■ Extract provided:
29 May 2024 As 130 galleries take part in this year's fourth edition of the event, Ben Luke and Louisa Buck roundup some of their exhibition highlights, from John Baldessari to Michaël Borremans, Nan Goldin to BLCKGEEZER.
Not surprisingly for what is the largest event of its kind in the world, London Gallery Weekend offers an eye-watering variety of work in all media in spaces ranging from the gritty to the glitzy.
But it’s a reflection of our turbulent, troubled times that there is a noticeably more sombre critical spirit to much of what is on show, whether Nan Goldin’s searing elegy to her late sister in Gagosian’s pop-up in a former Welsh chapel; Jacqueline de Jong’s paintings exploring the human cost of the conflicts in Gaza and Ukraine at Pippy Houldsworth or Harminder Judge’s ritualistic funereal Ghost Dance at both Sunday Painter and Matts Galleries.
This year’s headline performance comes from the radical Turkish Feminist artist Nil Yalter, the winner of a lifetime achievement Golden Lion at this year’s Venice Biennale and known for her work relating to immigration and women’s experience, while there’s also an undertow to John Akomfrah’s specially commissioned LGW banners, which carry over diasporic themes and images from his British pavilion at the Venice Biennale.
But as our roundup of the best shows in central, south, east and west London confirms, seriousness comes in many and various forms…
Jodie Carey: Guard
Edel Assanti, 30 May - 23 August
Jodie Carey: Guard, installation view, Edel Assanti, London, 2024. Photo: Tom Carter.

■ What you are asked to do: For each statement, state whether it agrees with the London Gallery Weekend article, answering yes or no and quoting the exact words of the article that settle it. 1. This year's edition of the event involves 130 galleries. 2. Nan Goldin's elegy to her late sister is on show at Pippy Houldsworth. 3. John Akomfrah's LGW banners were specially commissioned.

■ Data excerpts:
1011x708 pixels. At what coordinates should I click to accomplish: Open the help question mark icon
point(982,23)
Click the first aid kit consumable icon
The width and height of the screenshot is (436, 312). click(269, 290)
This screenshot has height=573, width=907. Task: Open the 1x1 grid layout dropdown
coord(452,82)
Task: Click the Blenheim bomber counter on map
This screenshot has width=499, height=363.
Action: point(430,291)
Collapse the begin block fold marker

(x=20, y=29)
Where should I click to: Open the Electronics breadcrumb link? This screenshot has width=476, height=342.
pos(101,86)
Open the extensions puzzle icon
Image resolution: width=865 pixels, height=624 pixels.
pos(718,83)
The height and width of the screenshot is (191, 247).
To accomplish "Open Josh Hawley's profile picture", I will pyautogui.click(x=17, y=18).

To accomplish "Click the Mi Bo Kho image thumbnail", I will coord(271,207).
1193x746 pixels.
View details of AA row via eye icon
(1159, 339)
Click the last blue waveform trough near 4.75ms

■ Written solution:
1. Yes: "As 130 galleries take part in this year's fourth edition of the event"
2. No: "Nan Goldin’s searing elegy to her late sister in Gagosian’s pop-up in a former Welsh chapel"
3. Yes: "John Akomfrah’s specially commissioned LGW banners"